**WHAT THE TASK ASKS:**
Print the records below exactly, and do not carry over any picture.

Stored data
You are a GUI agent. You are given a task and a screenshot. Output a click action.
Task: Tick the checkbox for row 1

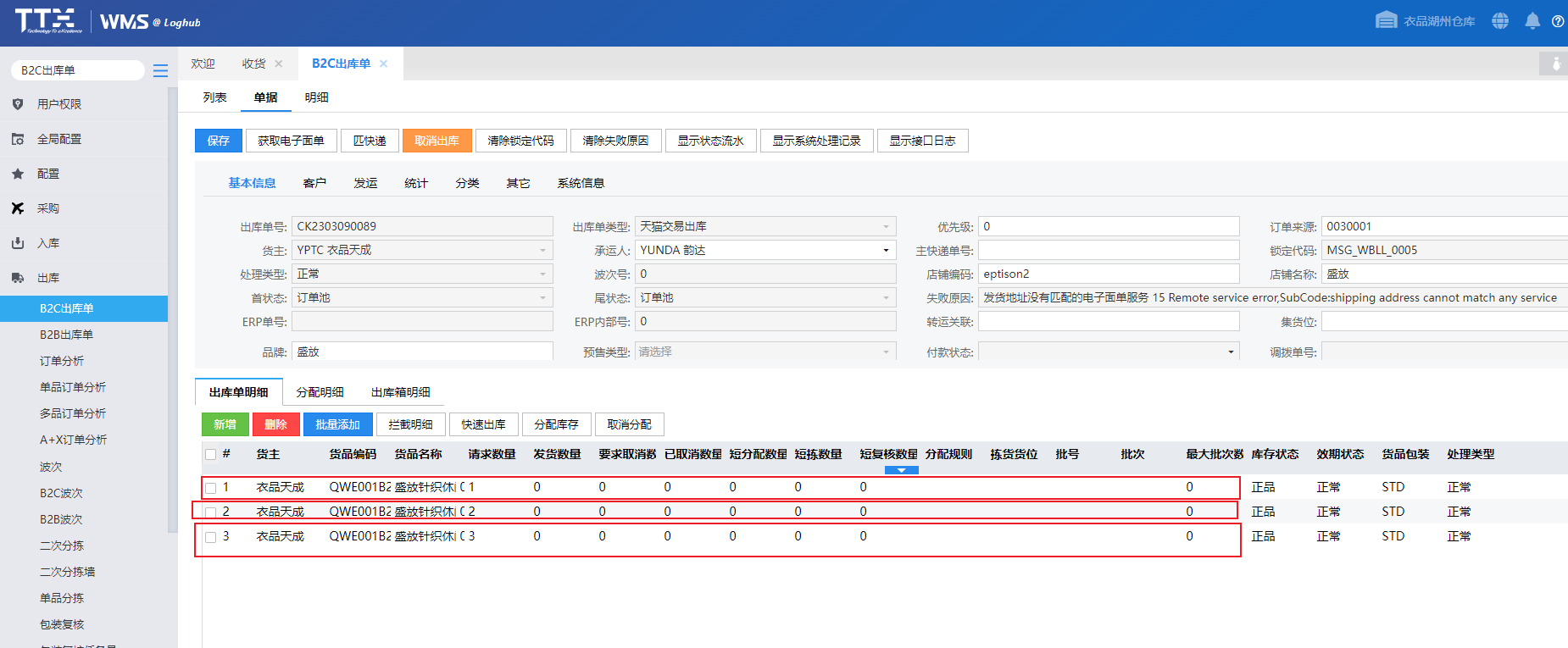click(x=211, y=488)
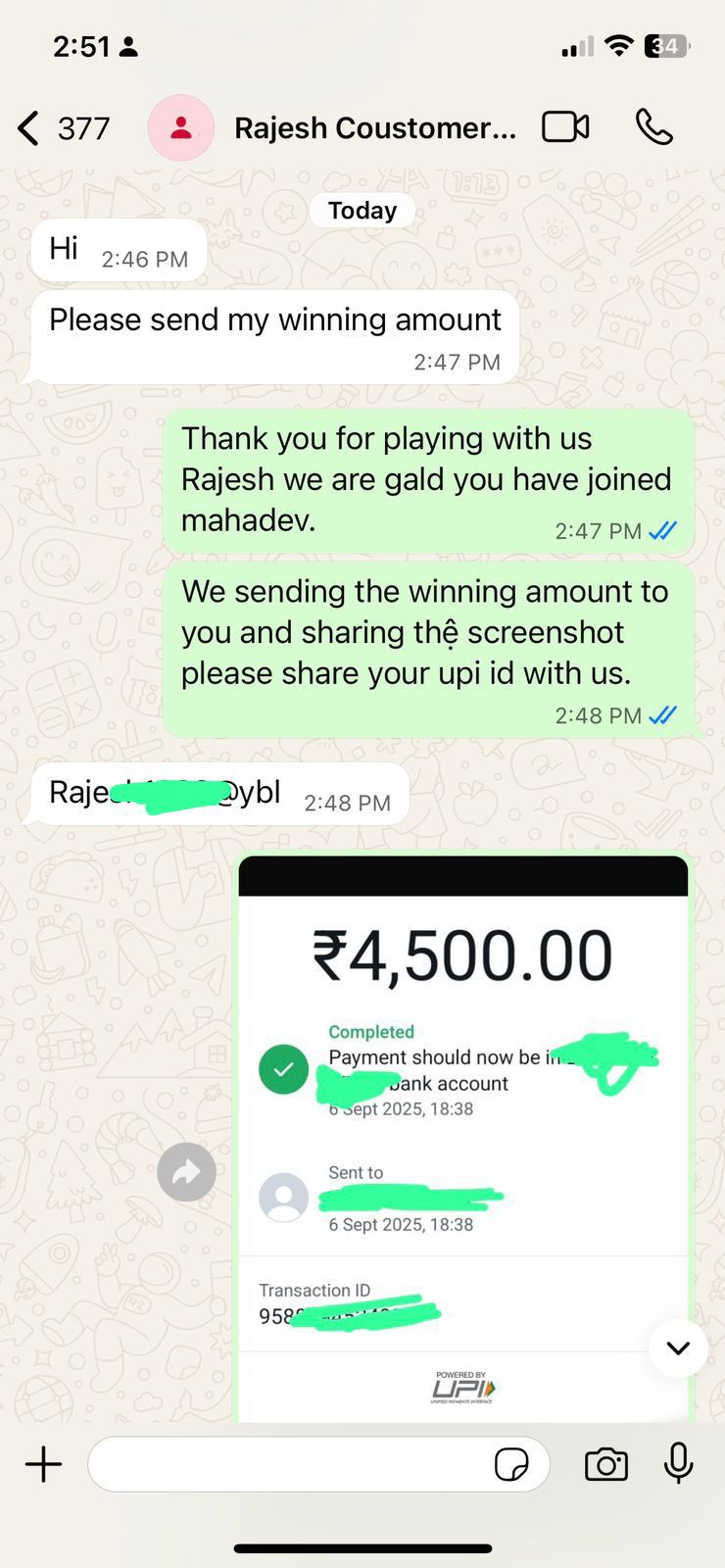Select the 'Please send my winning amount' message
This screenshot has height=1568, width=725.
pos(274,337)
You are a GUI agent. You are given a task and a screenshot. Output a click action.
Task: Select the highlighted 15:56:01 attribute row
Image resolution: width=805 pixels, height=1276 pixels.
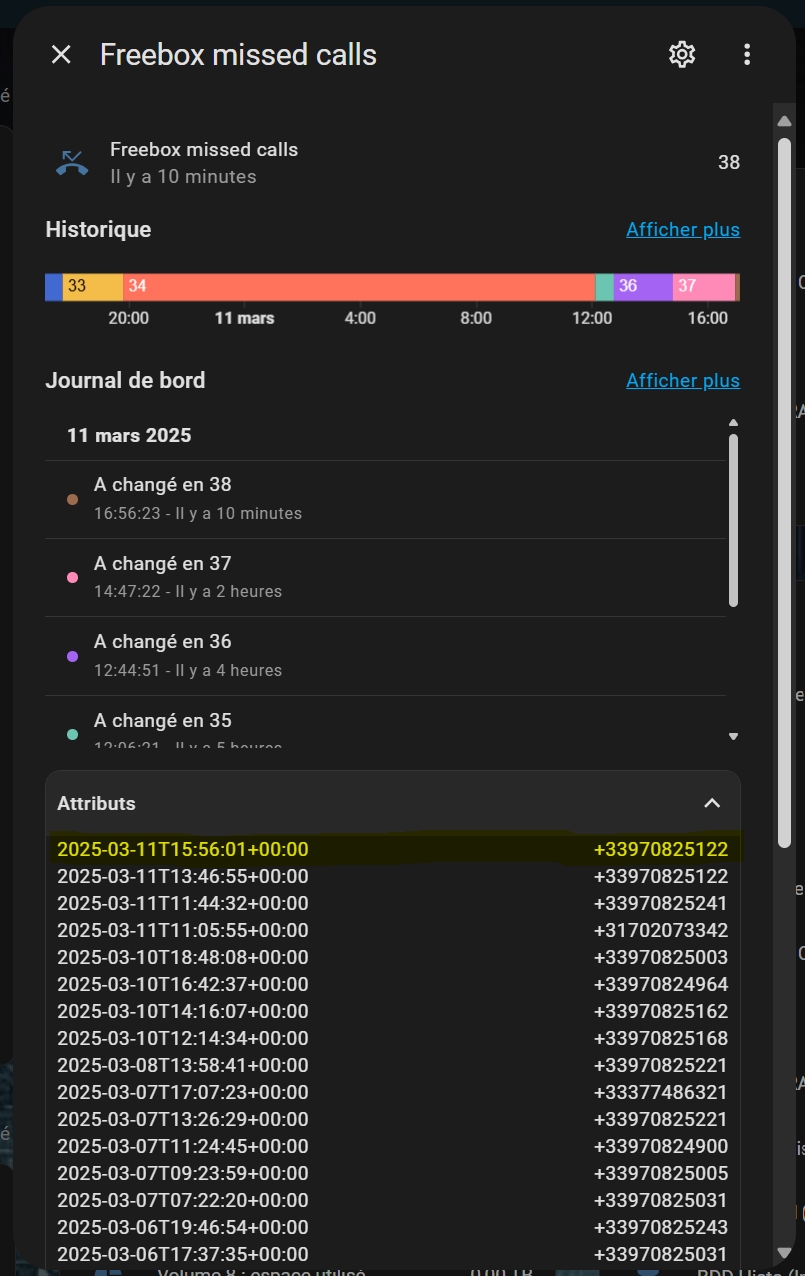pos(392,850)
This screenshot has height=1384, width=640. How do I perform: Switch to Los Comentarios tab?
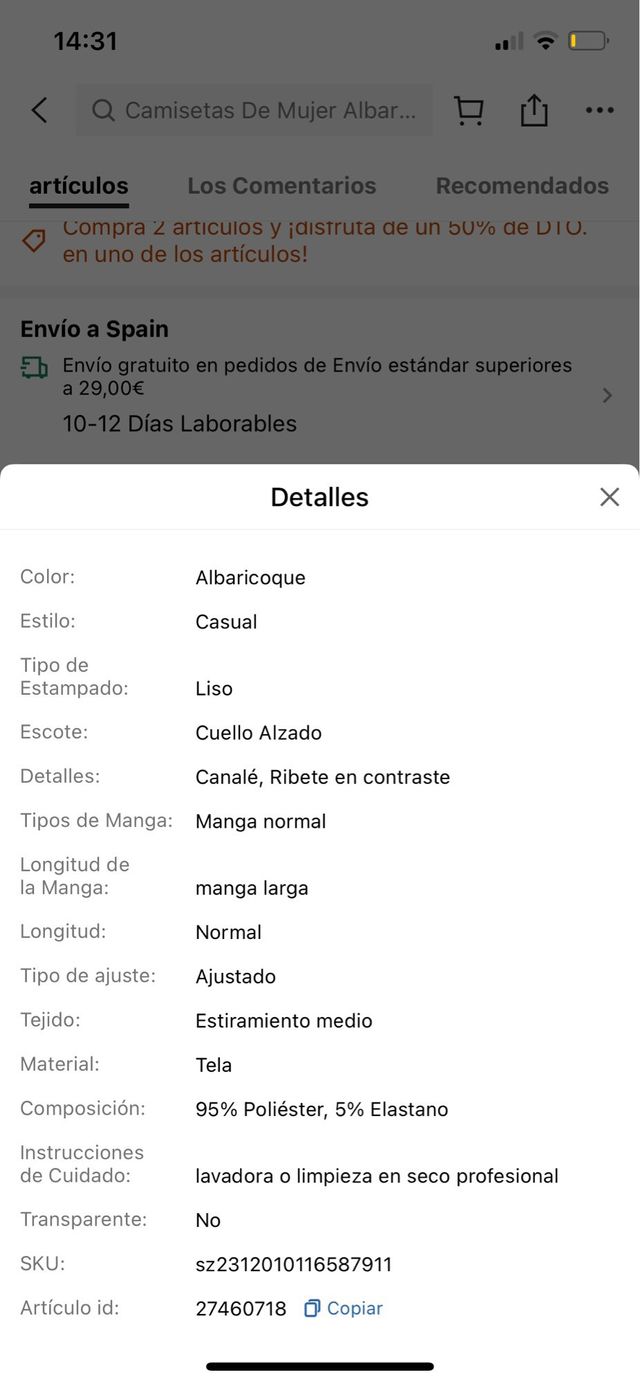pos(282,186)
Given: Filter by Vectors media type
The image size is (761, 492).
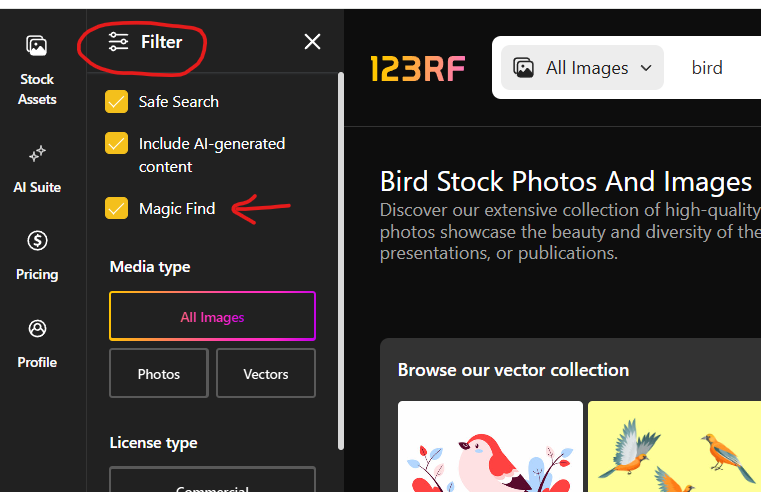Looking at the screenshot, I should 266,373.
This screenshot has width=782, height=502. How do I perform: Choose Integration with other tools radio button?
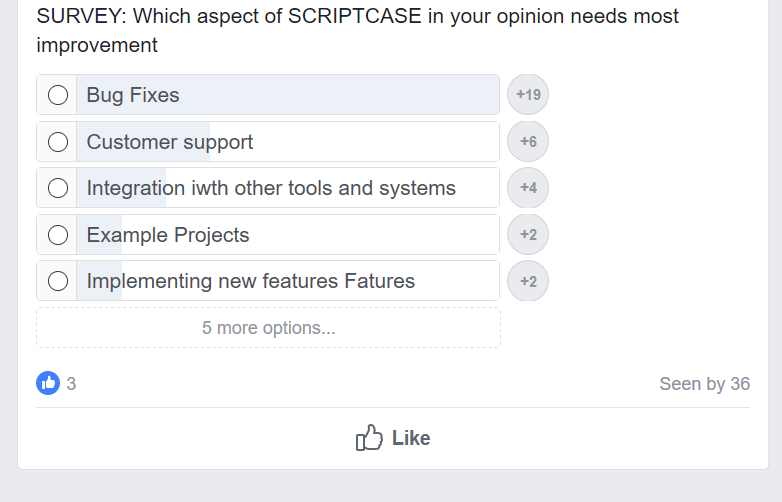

**TASK SOLUTION:**
You are a GUI agent. You are given a task and a screenshot. Output a click action.
Task: Tick the checkbox for row 1

click(x=211, y=488)
Select the 'Please send my winning amount' message
This screenshot has height=1568, width=725.
pos(274,337)
You are a GUI agent. You are given a task and a screenshot. Output a click action.
Task: Select the highlighted 15:56:01 attribute row
Image resolution: width=805 pixels, height=1276 pixels.
pos(392,850)
This screenshot has height=1384, width=640. How do I perform: Switch to Los Comentarios tab?
pos(282,186)
Given: Filter by Vectors media type
The image size is (761, 492).
Looking at the screenshot, I should 266,373.
This screenshot has width=782, height=502. How do I perform: Choose Integration with other tools radio button?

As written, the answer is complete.